As for the backticks, hmm, we do not have a backquote
. So all that code is what the reader generates when it encounters a backtick. Guessing.
Come to think of it, `foo is not much of an expression to be backquoting. All that generated code makes more sense for sth like:
(defmacro prog1 [& body]
`(let [result# ~(first body)]
~@(rest body)
result#))
I see. Yeah, expression like `foo is just to boil down to understanding backquote. What I am actually doing is to parse a backquoted expression from source code, and it blows up to this huge datastructure, which got me really confused.
Indeed, I would expect the syntactic backtick sugar to expand into something that is more 1-1 with the source code, such as a backquote
special form. Now I know things get expanded more than that during the read-step!
What you see is what syntax quote expands too I believe. Syntax quote and quote are not special forms, they're just reader macros.
Right. Please explain more if you can, I am still struggling to understand this well 🙂 As I understand it, quote (`'x`) expands into the special form (quote x)
in the reader (which is a special form right?). I still don't understand why (x)` and
'
(x)` expands into different things (the latter being the same as you get when used together with read-string
, I think).
Well, to be more precise
` and ' are not special forms, they are reader macros.
quote
is a special form.
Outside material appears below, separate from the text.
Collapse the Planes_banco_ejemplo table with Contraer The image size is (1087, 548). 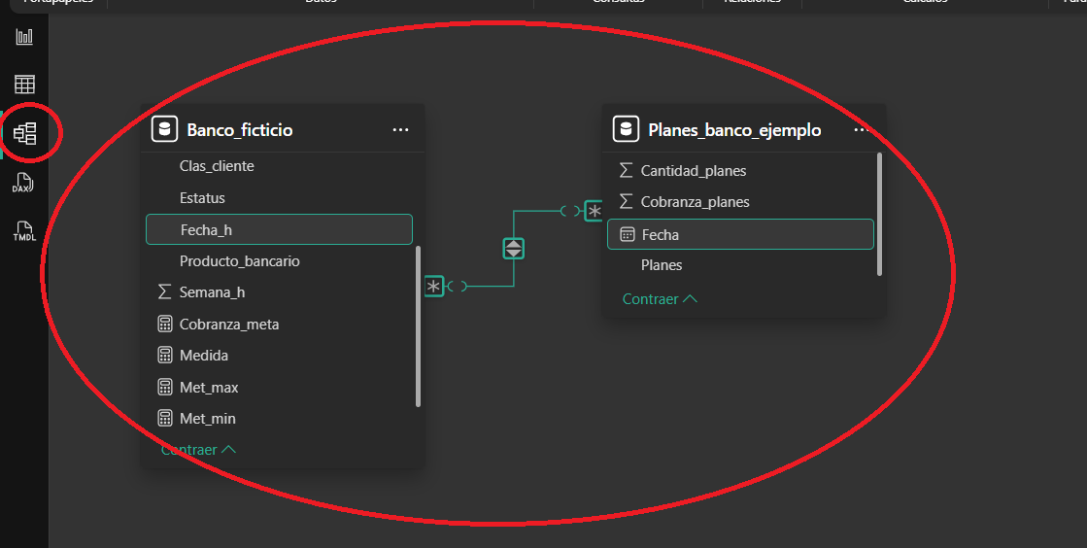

The ' reader macro expands to quote
.
The reader macro on the other hand expands to code that will create a seq of what's inside it and possibly have some stuff in it wrapped in
unquote` or unquote-splice
See this stackoverflow for more details: https://stackoverflow.com/a/3704703/172272
Like the Stackoverflow says, probably syntax quote could have also expanded into a special form or even a call to a syntax-quote macro that then performs the same transformation of returning that seq concat code. But instead they did it all inside the reader macro, which in Clojure is Java code.
Yes, but I wouldn't say it's hidden black magic. The reader takes text and returns code. It's allowed to return whatever code it wants for whatever text it gets. In other Lisps, you can even add your own reader macros, Clojure doesn't let you, it has a restricted set of them. It's kind of similar to how macros take code and return code and are allowed to return any transformed code they want. In a way each macro is always just black magic that does whatever it wants and you need to learn about each macro to figure out what they do. But at the same time, it's a regular pattern: Text goes into the reader, certain tokens invoke Reader macros that transform the following text in a special way, code is returned. Then code is macro expanded with normal macros, meaning code that follows macro forms are transformed into different code by the macro, and finally the code is evaluated.
So nothing is more special about than about ' , they both take text and returns code. The only surprising thing is how complicated and not intuitive the code returned by
is in comparison to '
Correct. That's the difference between reader macros and normal macros. It's also why writing a reader macro is a lot harder, but technically a lot more powerful. A reader macro could for example take JavaScript source text and return parsed Clojure code from it. It's kind of why Clojure chose not to support them, already macros can make different code base feel like different programming languages since they can add so much new semantics. Reader macros can also change the fundamental syntax , which can make working in two code base really different. So Clojure didn't allow them to try and keep things a bit more consistent.
Aha! Now when you mention it, I've heard about sorcery like that being used in Scheme. Now I think I understand what that means also.